Griffin refused to report to Cleveland until his contract dispute with Brooklyn was resolved, because it appeared unlikely that Cleveland was going to pay the $3,500 salary that Griffin felt he was entitled to. For two weeks, letters and telegrams were exchanged between Griffin (at home in Utica), Cleveland, and Brooklyn. Cleveland finally had enough and released Griffin to St. Louis. This mattered little to Griffin as his beef was still with Brooklyn. He didn’t report to St. Louis-he never played professional baseball again. In mid-April he announced his retirement from baseball.
Griffin filed suit against Brooklyn for breach of contract. Judge William Scripture of the New York State Supreme Court ruled in Griffin’s favor and awarded him $2,266. Brooklyn appealed, with John M. Ward arguing their case. Ward was a former ballplayer who was one of the founders of the Players League that had challenged, unsuccessfully, the supremacy of the “Lords of Baseball,” the owners.

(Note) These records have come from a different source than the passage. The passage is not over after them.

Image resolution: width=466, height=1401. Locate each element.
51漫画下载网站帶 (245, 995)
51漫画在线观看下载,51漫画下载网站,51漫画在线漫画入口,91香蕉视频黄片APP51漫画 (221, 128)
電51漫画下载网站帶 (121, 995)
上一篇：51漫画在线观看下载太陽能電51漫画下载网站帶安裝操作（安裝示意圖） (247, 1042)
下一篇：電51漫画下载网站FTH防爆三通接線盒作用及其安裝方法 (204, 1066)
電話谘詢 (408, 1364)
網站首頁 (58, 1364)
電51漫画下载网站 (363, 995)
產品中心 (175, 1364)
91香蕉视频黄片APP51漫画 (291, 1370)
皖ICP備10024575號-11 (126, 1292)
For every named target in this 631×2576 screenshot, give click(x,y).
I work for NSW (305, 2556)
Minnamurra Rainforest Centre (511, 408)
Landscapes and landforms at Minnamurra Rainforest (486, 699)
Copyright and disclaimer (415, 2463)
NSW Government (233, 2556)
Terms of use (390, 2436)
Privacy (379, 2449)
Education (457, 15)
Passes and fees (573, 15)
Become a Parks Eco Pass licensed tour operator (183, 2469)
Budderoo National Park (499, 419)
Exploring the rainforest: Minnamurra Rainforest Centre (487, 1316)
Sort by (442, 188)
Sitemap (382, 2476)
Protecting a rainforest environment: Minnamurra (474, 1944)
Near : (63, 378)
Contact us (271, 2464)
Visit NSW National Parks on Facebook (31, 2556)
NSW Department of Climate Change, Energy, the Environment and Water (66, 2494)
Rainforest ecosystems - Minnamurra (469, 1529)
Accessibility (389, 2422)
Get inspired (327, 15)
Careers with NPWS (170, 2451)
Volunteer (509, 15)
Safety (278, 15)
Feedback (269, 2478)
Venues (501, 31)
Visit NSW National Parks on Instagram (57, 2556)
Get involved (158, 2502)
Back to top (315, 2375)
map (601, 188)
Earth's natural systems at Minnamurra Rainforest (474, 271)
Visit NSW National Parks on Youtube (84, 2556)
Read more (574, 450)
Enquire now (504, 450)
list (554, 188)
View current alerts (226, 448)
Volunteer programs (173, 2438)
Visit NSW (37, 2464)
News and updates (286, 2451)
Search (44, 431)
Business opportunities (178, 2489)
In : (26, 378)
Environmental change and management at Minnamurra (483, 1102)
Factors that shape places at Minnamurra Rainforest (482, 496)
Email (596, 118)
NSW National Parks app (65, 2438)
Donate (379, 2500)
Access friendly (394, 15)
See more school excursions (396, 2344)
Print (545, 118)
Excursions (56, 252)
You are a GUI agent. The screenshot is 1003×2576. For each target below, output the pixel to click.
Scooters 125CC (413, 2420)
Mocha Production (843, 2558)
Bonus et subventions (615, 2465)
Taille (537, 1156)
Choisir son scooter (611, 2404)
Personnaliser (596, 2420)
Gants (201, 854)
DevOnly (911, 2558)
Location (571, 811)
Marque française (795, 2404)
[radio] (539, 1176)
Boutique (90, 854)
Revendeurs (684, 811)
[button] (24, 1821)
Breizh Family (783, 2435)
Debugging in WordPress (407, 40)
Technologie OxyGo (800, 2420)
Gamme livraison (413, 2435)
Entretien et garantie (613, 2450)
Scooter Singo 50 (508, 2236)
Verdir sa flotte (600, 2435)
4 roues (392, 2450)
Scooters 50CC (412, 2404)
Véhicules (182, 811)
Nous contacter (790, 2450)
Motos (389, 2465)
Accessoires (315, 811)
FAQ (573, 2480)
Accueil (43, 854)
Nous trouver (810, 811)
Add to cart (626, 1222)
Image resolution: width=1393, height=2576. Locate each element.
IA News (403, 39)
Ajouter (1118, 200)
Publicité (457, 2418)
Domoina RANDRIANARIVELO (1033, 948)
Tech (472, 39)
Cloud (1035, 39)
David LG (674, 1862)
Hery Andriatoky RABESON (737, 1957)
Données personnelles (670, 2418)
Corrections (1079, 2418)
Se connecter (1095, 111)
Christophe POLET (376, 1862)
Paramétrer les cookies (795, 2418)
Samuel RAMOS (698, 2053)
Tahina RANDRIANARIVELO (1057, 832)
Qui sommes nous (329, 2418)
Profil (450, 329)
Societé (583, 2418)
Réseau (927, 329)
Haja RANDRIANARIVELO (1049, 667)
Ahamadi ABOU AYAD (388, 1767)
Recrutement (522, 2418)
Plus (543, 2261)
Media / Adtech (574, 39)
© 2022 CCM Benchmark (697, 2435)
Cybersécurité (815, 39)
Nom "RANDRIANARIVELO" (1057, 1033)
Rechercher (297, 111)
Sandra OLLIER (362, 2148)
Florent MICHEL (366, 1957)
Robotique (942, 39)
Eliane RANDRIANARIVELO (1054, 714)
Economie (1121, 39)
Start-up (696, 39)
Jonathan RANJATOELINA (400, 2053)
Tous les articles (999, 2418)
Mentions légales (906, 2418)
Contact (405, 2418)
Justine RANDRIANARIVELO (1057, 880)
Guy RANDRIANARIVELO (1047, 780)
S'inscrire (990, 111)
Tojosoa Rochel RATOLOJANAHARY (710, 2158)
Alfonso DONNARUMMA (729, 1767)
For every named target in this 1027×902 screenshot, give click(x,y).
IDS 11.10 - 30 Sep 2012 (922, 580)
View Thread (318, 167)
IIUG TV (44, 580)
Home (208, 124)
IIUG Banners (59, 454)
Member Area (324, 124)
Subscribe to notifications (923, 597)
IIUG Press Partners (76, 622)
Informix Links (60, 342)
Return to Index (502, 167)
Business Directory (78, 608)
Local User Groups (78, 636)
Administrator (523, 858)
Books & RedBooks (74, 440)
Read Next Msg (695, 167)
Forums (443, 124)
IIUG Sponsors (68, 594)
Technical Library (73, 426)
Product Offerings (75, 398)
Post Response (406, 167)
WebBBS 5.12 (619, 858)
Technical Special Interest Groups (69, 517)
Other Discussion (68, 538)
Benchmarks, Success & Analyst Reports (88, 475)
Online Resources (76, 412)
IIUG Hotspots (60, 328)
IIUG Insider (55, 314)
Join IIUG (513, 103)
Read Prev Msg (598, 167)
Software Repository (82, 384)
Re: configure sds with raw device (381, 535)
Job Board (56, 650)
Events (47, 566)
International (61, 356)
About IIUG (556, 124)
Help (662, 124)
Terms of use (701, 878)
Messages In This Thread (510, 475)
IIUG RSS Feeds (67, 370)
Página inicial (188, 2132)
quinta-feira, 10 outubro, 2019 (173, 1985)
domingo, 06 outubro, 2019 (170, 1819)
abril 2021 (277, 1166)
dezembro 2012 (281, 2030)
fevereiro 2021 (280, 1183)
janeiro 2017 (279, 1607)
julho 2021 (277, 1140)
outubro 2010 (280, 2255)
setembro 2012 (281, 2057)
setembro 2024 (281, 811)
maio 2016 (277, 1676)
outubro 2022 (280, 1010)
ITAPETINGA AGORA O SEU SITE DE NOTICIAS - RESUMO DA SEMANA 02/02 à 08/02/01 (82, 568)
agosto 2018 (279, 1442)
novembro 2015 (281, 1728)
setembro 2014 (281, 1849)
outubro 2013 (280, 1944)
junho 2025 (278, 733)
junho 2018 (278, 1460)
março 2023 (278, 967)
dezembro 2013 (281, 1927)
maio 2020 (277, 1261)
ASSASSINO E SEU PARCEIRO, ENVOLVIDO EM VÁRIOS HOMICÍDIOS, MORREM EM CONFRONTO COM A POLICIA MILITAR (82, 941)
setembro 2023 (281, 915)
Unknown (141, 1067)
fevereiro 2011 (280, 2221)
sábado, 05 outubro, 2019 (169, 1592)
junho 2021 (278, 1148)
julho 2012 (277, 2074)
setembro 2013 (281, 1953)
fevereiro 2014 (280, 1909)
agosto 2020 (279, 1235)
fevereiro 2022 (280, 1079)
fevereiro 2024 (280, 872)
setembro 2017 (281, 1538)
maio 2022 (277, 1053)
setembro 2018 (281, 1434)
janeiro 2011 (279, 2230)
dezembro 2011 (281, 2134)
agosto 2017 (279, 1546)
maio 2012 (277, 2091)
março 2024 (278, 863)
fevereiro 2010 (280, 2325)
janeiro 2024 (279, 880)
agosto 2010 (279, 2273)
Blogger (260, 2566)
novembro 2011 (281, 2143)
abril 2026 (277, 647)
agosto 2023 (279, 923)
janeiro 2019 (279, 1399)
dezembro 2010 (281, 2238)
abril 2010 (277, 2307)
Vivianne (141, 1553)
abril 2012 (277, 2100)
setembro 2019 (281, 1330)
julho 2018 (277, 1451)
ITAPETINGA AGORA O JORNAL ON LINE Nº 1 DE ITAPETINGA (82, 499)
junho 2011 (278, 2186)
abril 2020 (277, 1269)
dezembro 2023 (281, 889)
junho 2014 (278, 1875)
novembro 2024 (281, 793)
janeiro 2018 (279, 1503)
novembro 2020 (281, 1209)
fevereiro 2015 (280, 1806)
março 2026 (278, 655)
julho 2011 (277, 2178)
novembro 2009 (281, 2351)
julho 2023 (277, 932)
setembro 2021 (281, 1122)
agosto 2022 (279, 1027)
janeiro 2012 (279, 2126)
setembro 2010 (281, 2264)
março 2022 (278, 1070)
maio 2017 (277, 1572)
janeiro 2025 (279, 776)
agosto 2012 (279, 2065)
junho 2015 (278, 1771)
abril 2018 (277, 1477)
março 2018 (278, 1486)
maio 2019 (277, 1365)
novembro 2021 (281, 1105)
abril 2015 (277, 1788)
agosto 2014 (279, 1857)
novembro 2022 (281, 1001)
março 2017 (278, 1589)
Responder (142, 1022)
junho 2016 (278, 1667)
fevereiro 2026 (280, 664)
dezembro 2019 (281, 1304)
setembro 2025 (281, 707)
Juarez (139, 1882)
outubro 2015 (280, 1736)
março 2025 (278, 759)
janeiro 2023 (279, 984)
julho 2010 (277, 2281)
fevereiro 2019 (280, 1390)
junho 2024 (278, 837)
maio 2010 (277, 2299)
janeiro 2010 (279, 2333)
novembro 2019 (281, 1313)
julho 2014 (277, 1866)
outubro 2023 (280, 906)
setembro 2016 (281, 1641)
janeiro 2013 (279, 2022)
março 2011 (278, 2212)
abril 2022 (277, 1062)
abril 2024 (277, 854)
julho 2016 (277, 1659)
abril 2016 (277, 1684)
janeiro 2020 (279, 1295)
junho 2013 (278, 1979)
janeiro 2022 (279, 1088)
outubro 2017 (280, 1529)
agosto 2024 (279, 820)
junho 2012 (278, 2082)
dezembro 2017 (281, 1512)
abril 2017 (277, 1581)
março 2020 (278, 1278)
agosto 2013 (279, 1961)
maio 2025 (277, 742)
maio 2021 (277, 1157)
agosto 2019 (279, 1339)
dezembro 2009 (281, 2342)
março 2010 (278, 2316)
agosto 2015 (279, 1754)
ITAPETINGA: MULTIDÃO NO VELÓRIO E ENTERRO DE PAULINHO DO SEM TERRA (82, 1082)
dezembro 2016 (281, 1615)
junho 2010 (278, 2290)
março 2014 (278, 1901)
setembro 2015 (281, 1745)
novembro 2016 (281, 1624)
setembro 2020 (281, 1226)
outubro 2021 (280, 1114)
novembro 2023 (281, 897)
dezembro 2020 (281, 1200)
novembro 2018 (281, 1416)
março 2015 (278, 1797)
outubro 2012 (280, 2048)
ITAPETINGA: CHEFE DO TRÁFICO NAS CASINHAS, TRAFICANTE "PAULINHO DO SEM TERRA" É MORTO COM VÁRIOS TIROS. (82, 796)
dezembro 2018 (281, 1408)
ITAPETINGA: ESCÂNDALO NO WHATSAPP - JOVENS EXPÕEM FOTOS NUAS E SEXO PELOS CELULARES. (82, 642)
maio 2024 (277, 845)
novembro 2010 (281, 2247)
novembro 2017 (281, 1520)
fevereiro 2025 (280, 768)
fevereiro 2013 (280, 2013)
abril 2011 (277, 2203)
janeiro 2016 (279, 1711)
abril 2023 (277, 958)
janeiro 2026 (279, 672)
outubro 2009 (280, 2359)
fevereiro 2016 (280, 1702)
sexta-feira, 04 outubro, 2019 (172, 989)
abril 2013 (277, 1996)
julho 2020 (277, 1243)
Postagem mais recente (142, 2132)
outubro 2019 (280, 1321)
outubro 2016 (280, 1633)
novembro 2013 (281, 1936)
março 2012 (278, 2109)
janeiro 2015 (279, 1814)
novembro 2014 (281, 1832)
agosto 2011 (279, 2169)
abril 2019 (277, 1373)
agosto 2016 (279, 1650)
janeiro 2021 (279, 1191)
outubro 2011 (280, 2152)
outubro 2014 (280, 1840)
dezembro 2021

The justices on the appeals court sided with Griffin. In fact, they said that Brooklyn not only didn’t have grounds to win an appeal, they were fortunate with the initial ruling because the judge should have awarded Griffin several hundred dollars more in damages.
His career in baseball ended, Griffin went into business in Utica. He was a part owner and vice-president of the Consumers Brewery and then later an agent for the Gulf Brewery. His interest in the business had begun during his playing career when he spent some winters doing brewery business in Watertown, New York, for the firm of Barney and Welch.
Mike Griffin also stayed involved with baseball. When he appeared in the Utica grandstand on Opening Day of the New York State League season of 1899, the crowd cheered itself hoarse. The following season, he was vice-president of the Utica Base Ball Association, operators of the New York State League Champion Utica Reds ballclub. It was also a good year for Griffin personally. On June 20, 1900, Griffin married Margaret Elizabeth Barney.
Griffin was a respected member of the Utica Elks, serving as exalted ruler for a year. He also would umpire charity games and always received much applause from fans.
In April of 1908, Griffin became ill with pneumonia, and his condition rapidly deteriorated. On April 10, the 43-year-old Griffin passed away. He was survived by his wife, Margaret, and three children, Margaret, Robert and Helen.
While largely forgotten by history, Mike Griffin remains one of the finest players of the 19th century. Of the 17 players who scored 100 runs in at least 10 seasons, only two of those eligible for the Baseball Hall of Fame have not been inducted-Mike Griffin and George Van Haltren.
My sources were the biographical sketch of Griffin written by Richard A. Puff and Mark D. Rucker that appeared in the SABR publication Nineteenth Century Stars (1989), and numerous items that appeared in the following Utica, New York, newspapers: Sunday Tribune, Daily Press, and Observer.